As you've noticed, the main difference with case classes in Akka is the ability to use their extractors (unapply methods) when matching (other than the usual features you get our of case classes, such as an implementation for hashCode, equals, and working with them as a product type).

With a larger example, you can see how this plays out nice. For example, assume you're using Akka-HTTP client to make HTTP requests to a third party service, and you want to operate differently if you get a StatusCode.OK, or any other status code.
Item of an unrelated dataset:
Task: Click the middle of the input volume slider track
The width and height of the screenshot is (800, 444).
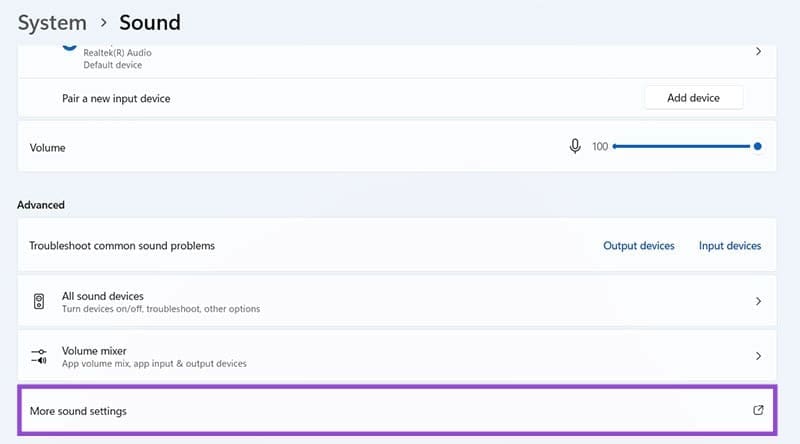Action: [x=683, y=147]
Because HttpResponse provides an unapply method, you can do:

case HttpResponse(StatusCodes.OK, _, entity, _)) => // We're good, parse the data.
case HttpResponse(statusCode, _, _, _)) => // Operate on status code != OK

Instead of:

case response: HttpResponse =>
  if (response.statusCode != StatusCodes.OK) {
    // Stuff
  }
  else {
    // Other stuff
  }

When your logic becomes more complex, extracting only the values you want can be very helpful and less verbose. In our codebase we have something more complex with multiple values, something like:

case (Foo(bar, baz), resp@HttpResponse(statusCode, _, _, _))

Of course, you can always create an unapply method in a companion object yourself and get the same semantics of a case class yourself, but you usually don't want to be writing that boilerplate, allowing the compiler to do it for you.

To sum up, using case class as your data container in Akka eases the work with pattern matching, which is often what you do when implementing a receive method.